I did change that method locally in my own installation of django and it works for me. If it is not important for other users / or developers to make that correction part of their own installations / repository that's fine with me. If it is, then here are my 2 cents contribution.
Vitalije
PS: I feel like my reporting a bug is not very welcomed. I am grateful for all the time and energy that django developers have put in it, and I want to give something back to the community. It took me some time and effort to register, to write report in English (that is not my primary language), to debug code and report back the solution I found, and I don't complain about that effort and time. But I would appreciate (and I do believe some other programmers like me would appreciate also) if our bug reports are investigated more thoroughly before being replied. The next time I (or someone like me) find a bug in django, it can happen very easily that we wouldn't care so much to report it. I am not being impatient while waiting response from developers, so let them take their time as much as they need. But when they decide to respond, please let them take our reports seriously. Let them read our reports, test them, test their own hypothesis before making a reply. It would make us more willing to report. If there is something wrong with my report then please educate me how to make better report and by doing it you would make me feel that I owe you more good reports. That way there will be soon great number of good reports for every single bug, we users find. It is very easy to turn people away (not me, I believe), but not so easy to inspire them to get involved. Having said that I do hope that we will be more and more understanding each other in the future.
comment:9 by , 12 years ago
Owner: | removed |
---|---|
Status: | reopened → new |
Replying to vitalije:
PS: I feel like my reporting a bug is not very welcomed. (...)
I'm very sorry if I gave you the impression that your report was not welcome. It's not the case. In written communication, it's so easy to overlook the tone of responses and I probably did not address your issue with enough care. I will continue to investigate, but if any other reader feels like working on the issue, I have no monopol on it :-)
comment:10 by , 12 years ago
Needs tests: | set |
---|---|
Triage Stage: | Unreviewed → Accepted |
I could (at last) reproduced the issue. The culprit is self.urlconf_name which __repr__
already returns an utf-8-encode string (when self.urlconf_name is a list of RegexURLPattern), which then cannot be re-inserted in an unicode string without being decoded first. It is even reproducible in master.

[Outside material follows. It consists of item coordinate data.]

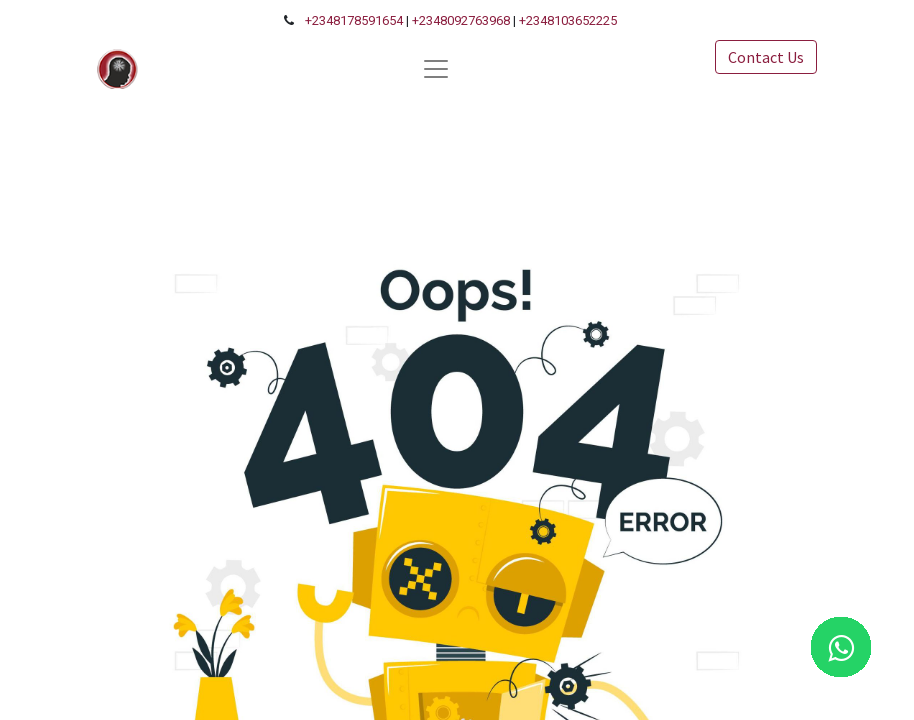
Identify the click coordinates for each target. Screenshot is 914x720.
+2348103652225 (568, 20)
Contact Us (766, 57)
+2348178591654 (354, 20)
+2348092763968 (461, 20)
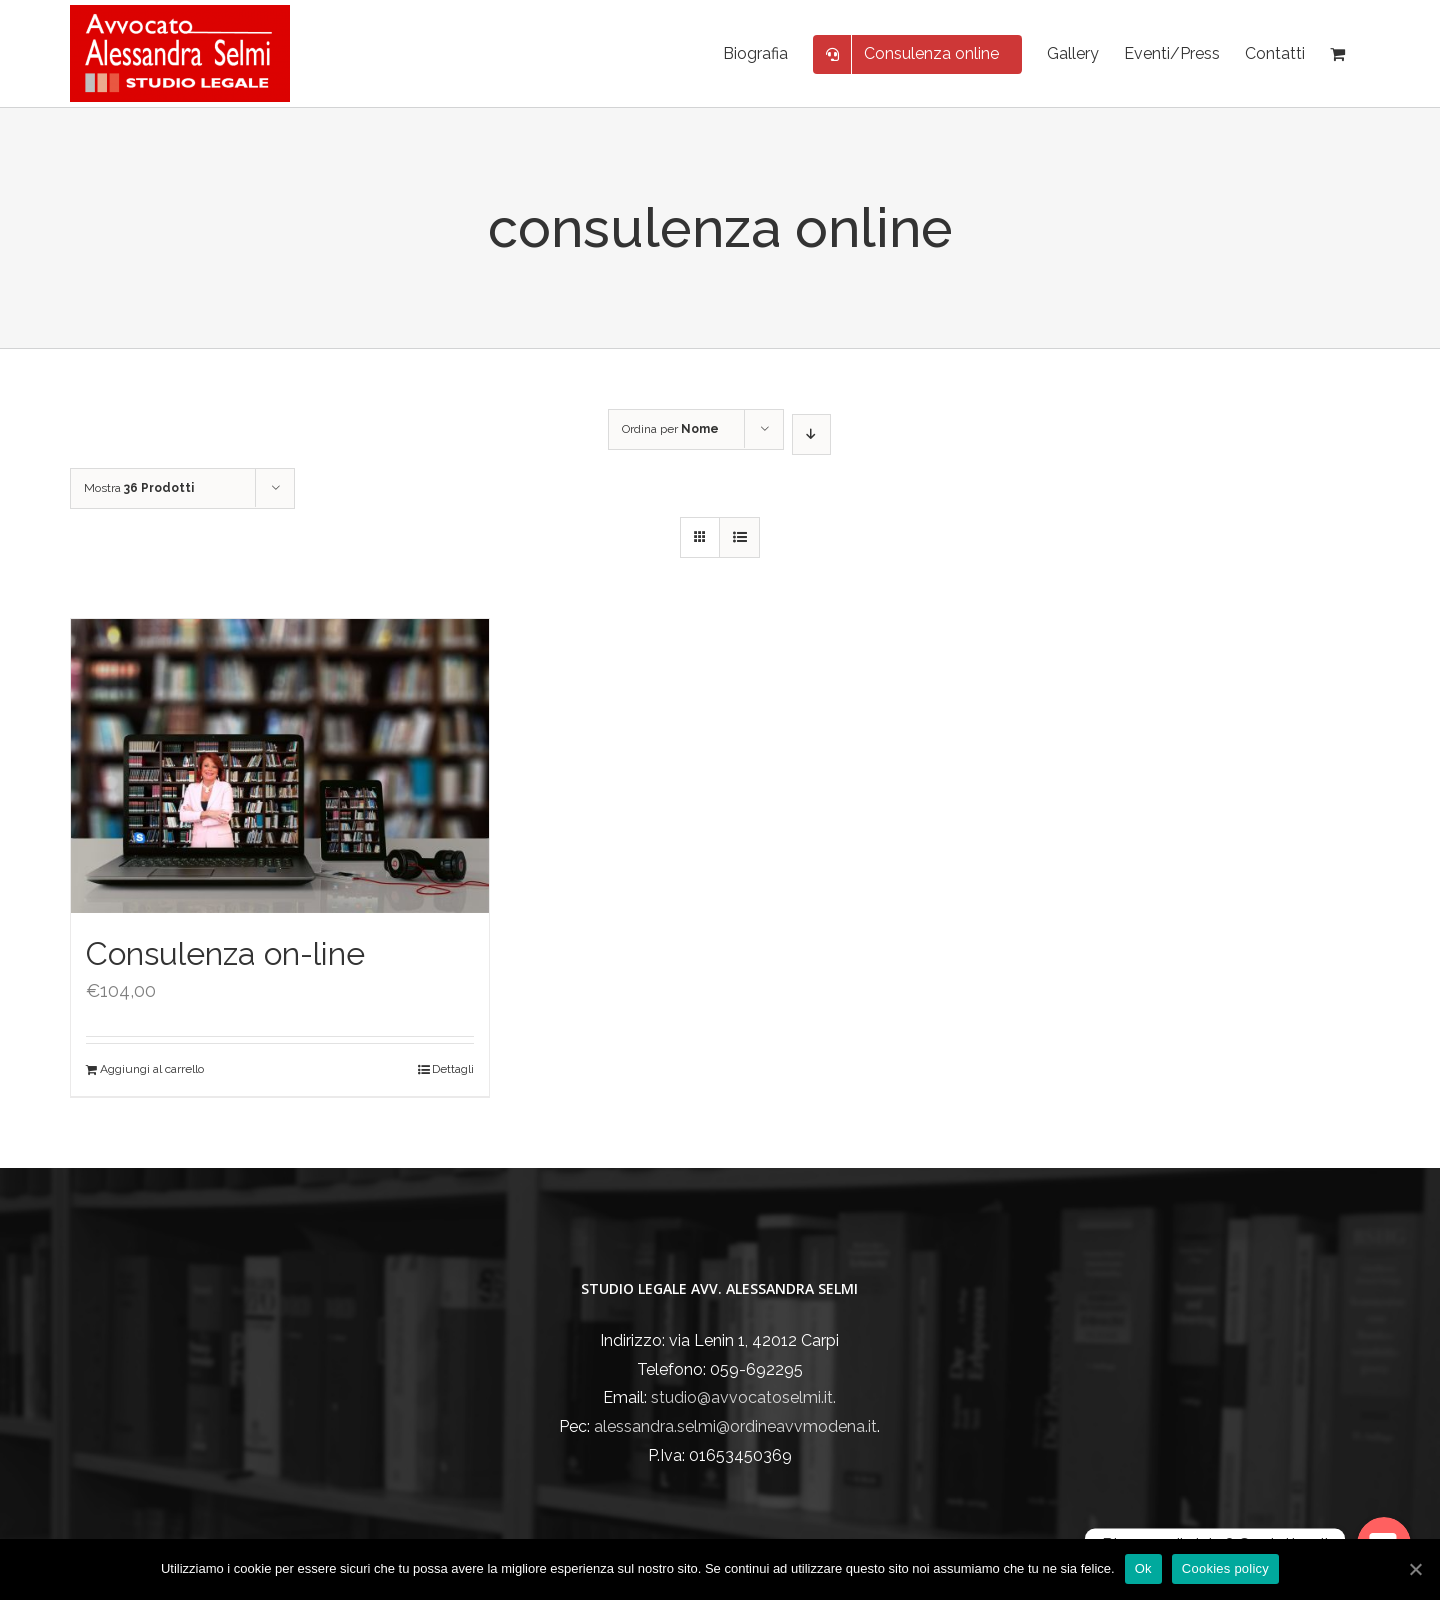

Could you please test the following patch?
comment:11 by , 12 years ago
Needs tests: | unset |
---|
comment:12 by , 12 years ago
Resolution: | → fixed |
---|---|
Status: | new → closed |
The fix committed for #17892 [28fd876bae15df747d164dcae229840d2cf135ca] should have fixed this issue also.
How did you encounter this error?
urlconf_name
is the import path of the URLconf module, and Python doesn't support unicode module names (at least until Python 3.2), so it should always be an ASCII string.